The already-impoverished country of 28 million people was being slowly starved into submission by the Saudi coalition. Countless Yemeni children were dying from hunger as Saudi naval forces restricted entry of ships carrying food and flights into the country.
I wanted my two little boys to be aware of how lucky they were and appreciate that many others in the world were struggling, but I didn’t realise Nathaniel had heard me talking to my husband about the starving kids in Yemen. But he clearly had. I gave Nathaniel a huge hug and thanked him for thinking of them, promising to send photos to him and his brother as soon as I landed.
My Yemen trip was one of many assignments I undertook during my three years as the ABC’s Middle East Correspondent. I’d arrived in the region in 2015 with my family in tow. At thirty years old, this was my dream job and I felt so privileged to be there for the public broadcaster, based in Jerusalem and reporting from all over the region.
During my stint in the Middle East, I reported on a litany of wartimes throughout the region– hospitals bombed in Syria and Yemen, civilians targeted, chemical weapons attacks, food used as a weapon of war.
I became a journalist because I wanted to expose the truth, uncover the evidence of injustice around the world – inspire change and action to make the world a better place. But what difference did it make if the world just shrugged its soldiers and looked the other way?
I became a journalist because I wanted to inspire change and action to make the world a better place.
My trip to Yemen was one I was certain would have impact
When we finally secured visas, we had been trying to get into Yemen for months. Compared to the war Syria, Yemen was barely been in headlines, and I was desperate to get inside and document what was going on.

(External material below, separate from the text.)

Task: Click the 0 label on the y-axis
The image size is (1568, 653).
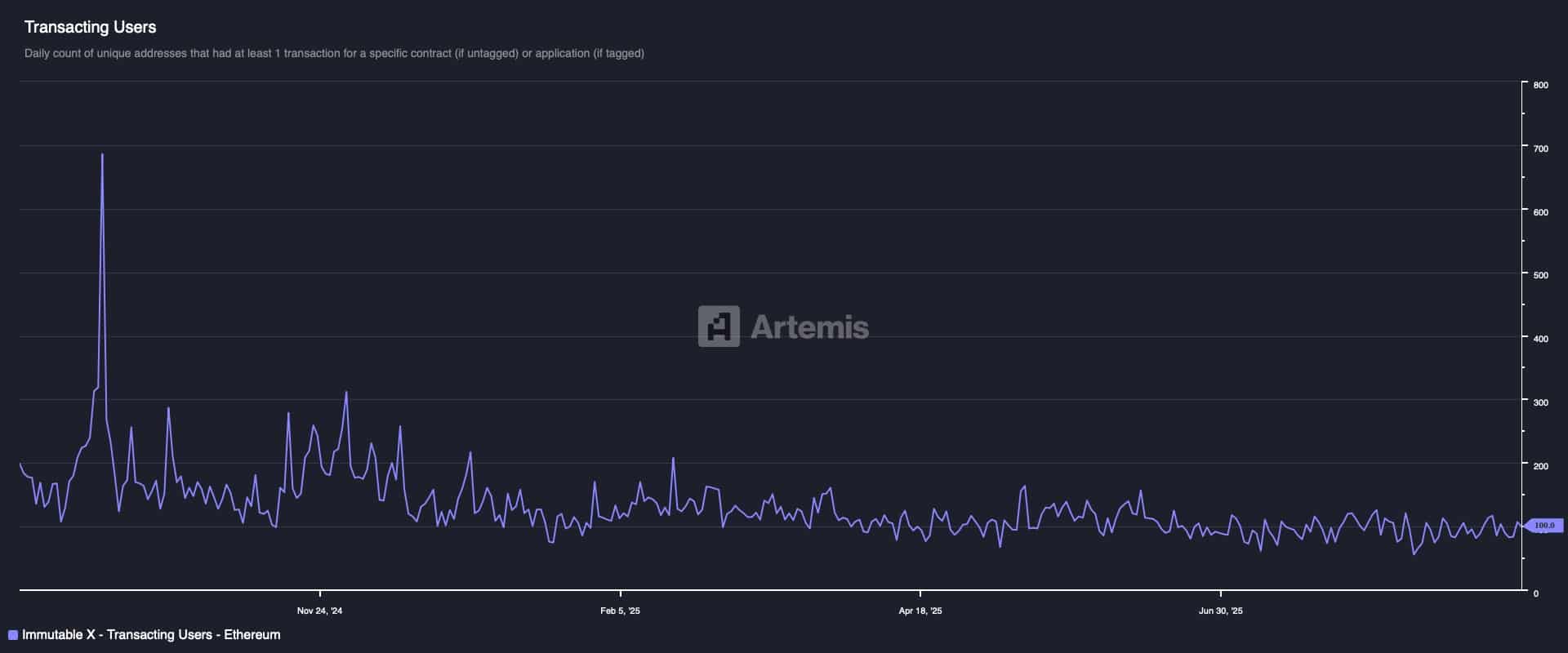Action: pos(1536,593)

Earlier that year, a leaked UN report had outlined “widespread and systemic” targeting of civilians as the Saudis attempted to defeat Iranian-aligned rebels who had taken over the capital, Saana.
The detail was chilling. Civilians had been ‘chased and shot at by helicopters’. Refugee camps, schools, mosques and medical facilities had been targeted.
And although global leaders had – rightly – condemned the actions of the neighbouring, Syrian dictator Bashar Al Assad, the international community had been silent when it came to Yemen.
In 2015 Nobel Peace Prize-winning US President Barack Obama had even extended “logistical and intelligence support” to Saudi Arabia for their bombing campaigns – effectively offering them diplomatic cover, and allowing the US to make billions in weapons sales, too.
As we drove through Sanaa, we saw gaping holes where homes, public buildings and factories had once stood – all wiped out by airstrikes.
In a small town called Sanaban, we met 35-year-old Mohammad Jamal Al Sanabani who told us how a 500-pound bomb had been dropped on a family wedding nine months earlier. He recalled the moment – in the aftermath of the attack – that he realised his five-year-old daughter Jood was missing.
After more than 24 hours of frantic searching, volunteer rescuers approached Mohammad and his wife. ‘They said to me, “There are parts of a body, but the face cannot be recognised. Have you seen this hair clip before?”’ Mohammad said sadly.
‘Immediately we knew that it was our daughter Jood’s hair clip, and then we knew she was dead.”
All over Yemen, parents were burying their children, including those like Jood, whose last moments on this earth were filled with terror and fear.
And then there are those who have quietly slipped away, as tens of thousands of Yemen’s children starved to death as Saudi Arabia’s blockage on the country tightened.
All over Yemen, parents were burying their children,
Children like little Eissa, who I met in hospital and whose tiny body was so emaciated, it was difficult to tell how old he was. Skeletal and struggling to breathe, Eissa was so severely malnourished that his organs were beginning to shut down. There hadn’t been enough food at home, his parents told me sadly. I came back the next morning to see how he was but Eissa’s bed was empty. He had died overnight.
Our report on Yemen aired prime time on the ABC at 8pm on the Foreign Correspondent program.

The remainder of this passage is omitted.